Padrões internacionais do Grupo de Ação Financeira (GAFI) desempenham papel crucial nessa tendência. O GAFI exige que instituições financeiras identifiquem o originador e o beneficiário de cada transação de criptomoeda, algo que os tokens de privacidade foram originalmente projetados para evitar.
A consistência regulatória também está se consolidando dentro dos Emirados Árabes Unidos. A Lei de Serviços de Tokens de Pagamento do Banco Central dos Emirados proibiu o uso de stablecoins algorítmicas e tokens de privacidade para pagamentos no país, alinhando o Dubai International Financial Centre a esses padrões federais mais amplos.
Essa convergência regulatória reflete uma mudança de postura do sistema financeiro global, de uma aceitação inicial mais experimental para uma supervisão sistemática.
05 Impacto no Mercado e Estratégias de Traders
As mudanças regulatórias em Dubai tiveram impacto imediato no mercado. No mesmo dia da entrada em vigor, o preço do Monero atingiu uma máxima histórica de 596 dólares, uma reação aparentemente contraditória que evidencia a complexidade do mercado de criptomoedas.
Para os traders, compreender essas mudanças regulatórias e ajustar suas estratégias é fundamental. Tokens de privacidade negociados em plataformas reguladas podem enfrentar riscos de remoção, enquanto pares de stablecoins podem ser ajustados conforme os novos requisitos de conformidade.
A longo prazo, as mudanças regulatórias podem afetar a atratividade do Dubai como centro de criptomoedas. Alguns participantes do mercado temem que regulações mais rígidas possam deslocar liquidez para regiões offshore ou com menor supervisão.
06 Mudança de Paradigma
A supervisão de criptomoedas no Dubai International Financial Centre está passando por uma transformação de paradigma, de uma abordagem de aprovação centralizada para avaliação autônoma. Essa mudança coloca a responsabilidade diretamente nos participantes do mercado, marcando uma maturidade na regulação do mercado de criptomoedas em Dubai.
As empresas licenciadas agora precisam estabelecer processos de avaliação justificáveis e baseados em evidências para cada tipo de token que manuseiam. Essa mudança reflete o feedback do setor e a maturidade do mercado, com as empresas afirmando que o mercado evoluiu e que estão se adaptando às regulações financeiras.

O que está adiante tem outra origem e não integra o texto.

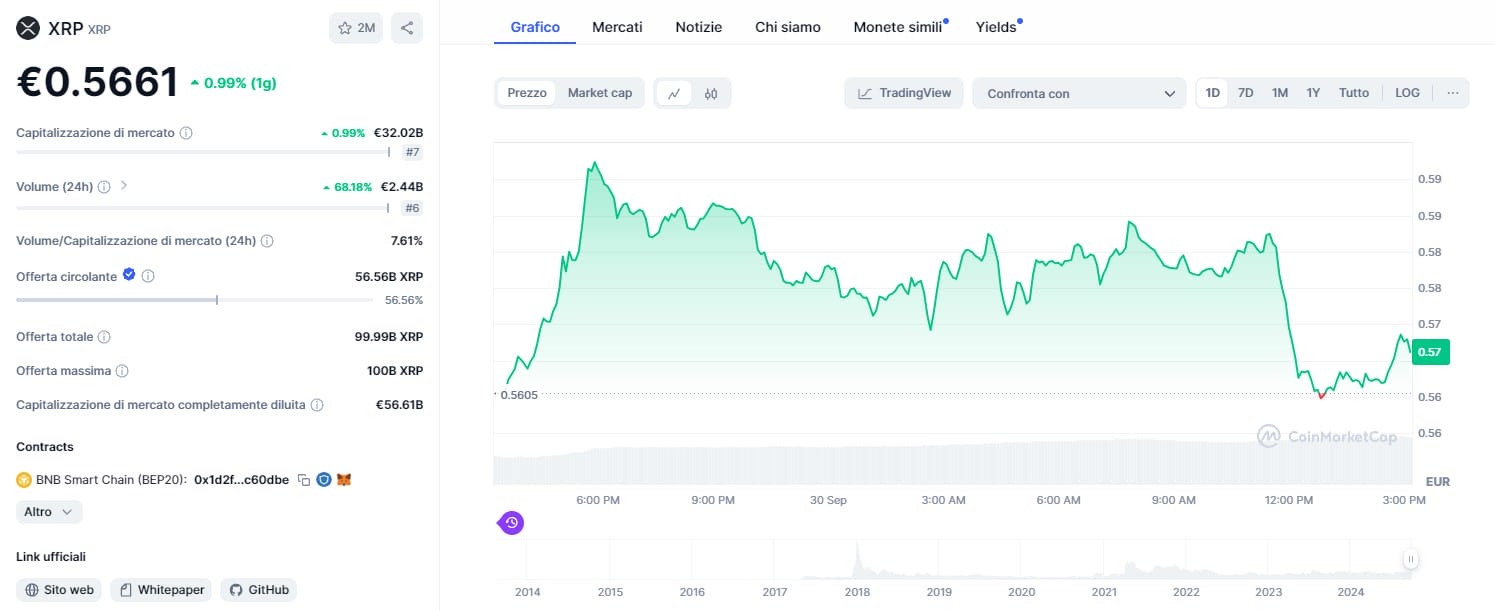
Task: Switch chart to candlestick view
Action: pos(711,93)
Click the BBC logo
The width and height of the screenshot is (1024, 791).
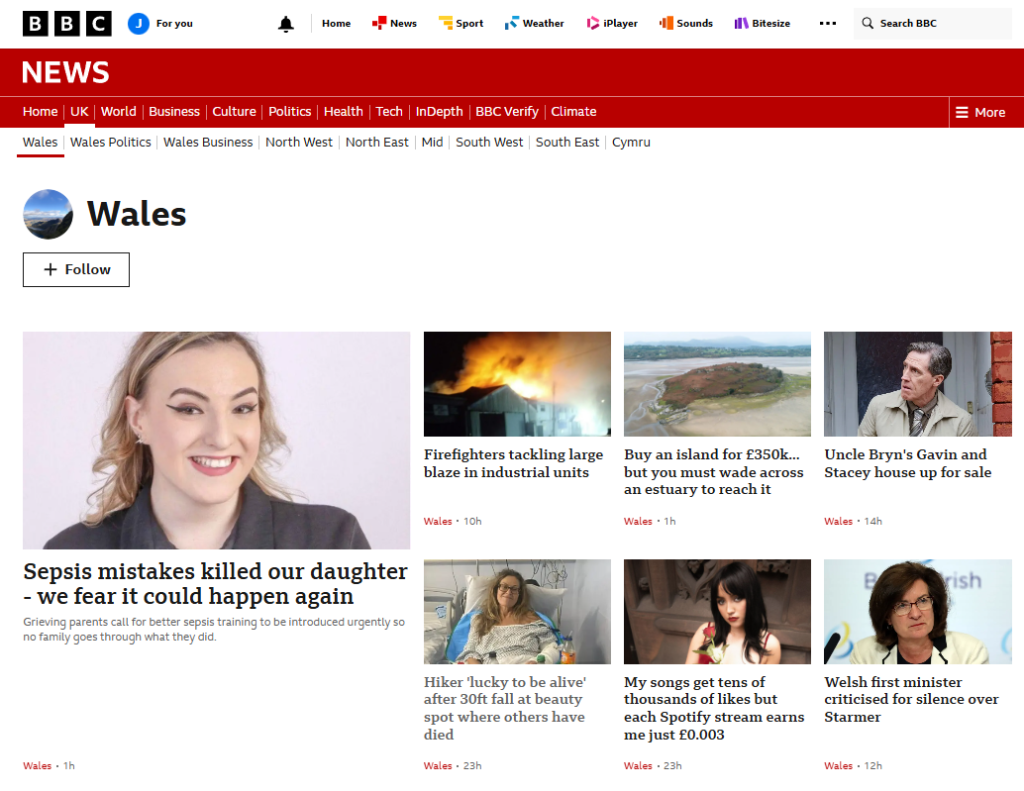click(x=67, y=23)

Para as empresas de criptomoedas operando no Dubai, isso significa custos de conformidade mais elevados e requisitos internos mais rigorosos. Empresas capazes de se adaptar ao novo quadro terão vantagem competitiva, enquanto aquelas que não conseguirem podem reconsiderar suas operações.
A clareza regulatória por si só é uma vantagem competitiva. Em comparação com jurisdições com regras dispersas ou incertas, o quadro atualizado do Dubai oferece orientações claras para empresas que desejam atuar na região.
Perspectivas Futuras
No mesmo dia da entrada em vigor das novas regras, o Monero atingiu uma máxima histórica de 596 dólares. A batalha entre regulação e mercado continua, enquanto as instituições financeiras de Dubai, com seus edifícios de vidro, reavaliam suas listas de tokens com horas extras de trabalho.

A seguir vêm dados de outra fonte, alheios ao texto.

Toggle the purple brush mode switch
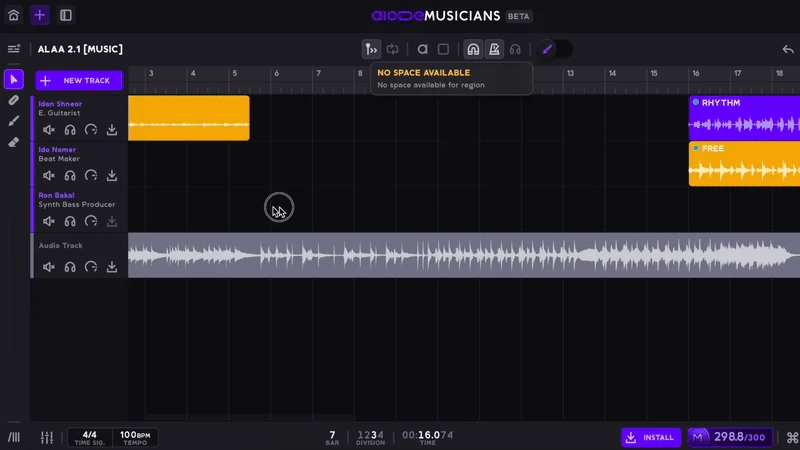Image resolution: width=800 pixels, height=450 pixels. click(x=555, y=49)
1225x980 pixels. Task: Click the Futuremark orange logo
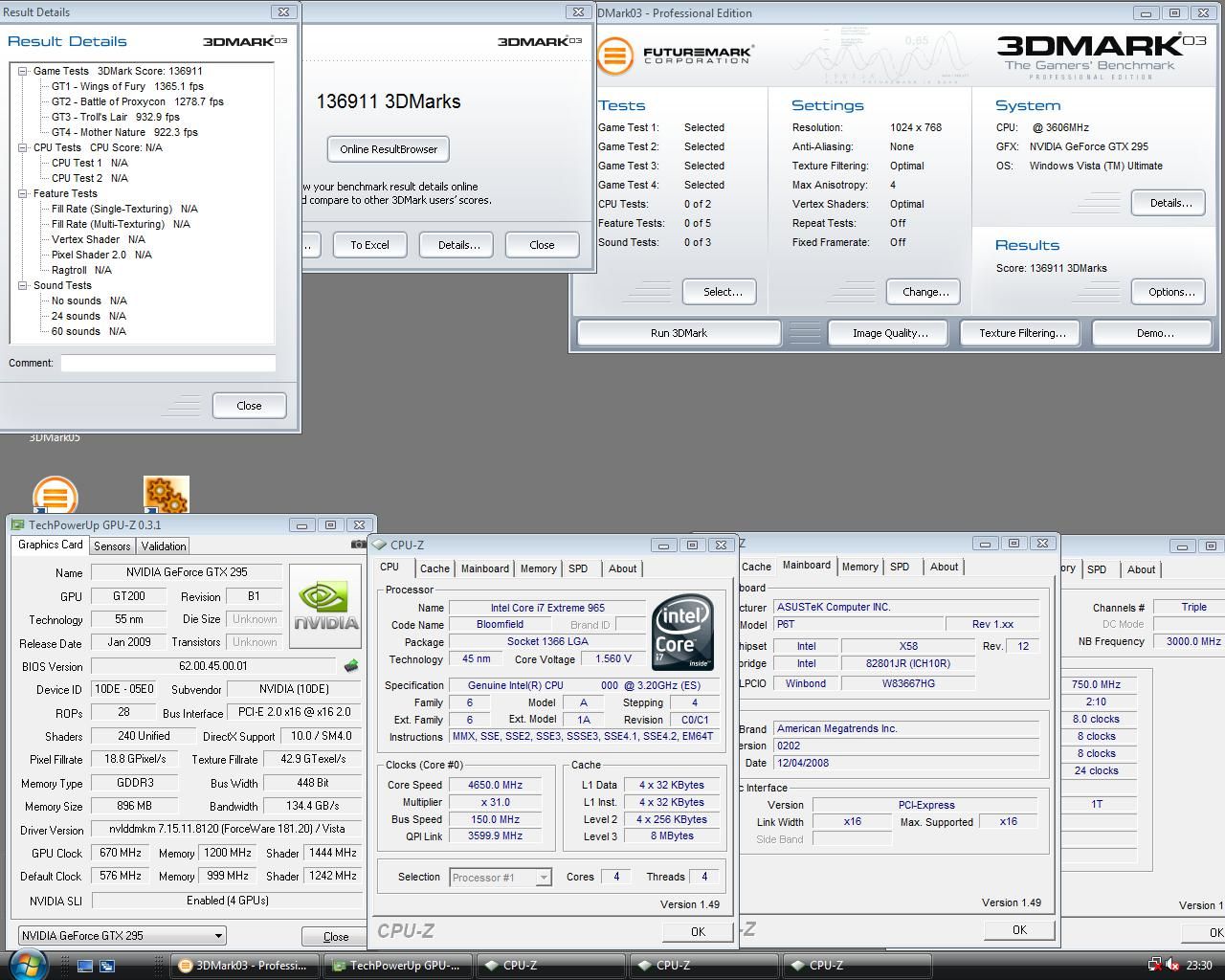(615, 56)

Globalmente, uma rede cada vez mais restrita de regulações de criptomoedas está se formando, desde a União Europeia até o Japão, Coreia do Sul e Emirados Árabes Unidos. À medida que as fronteiras regulatórias se tornam mais claras, plataformas capazes de equilibrar conformidade e inovação terão vantagem na próxima rodada de reestruturação do setor.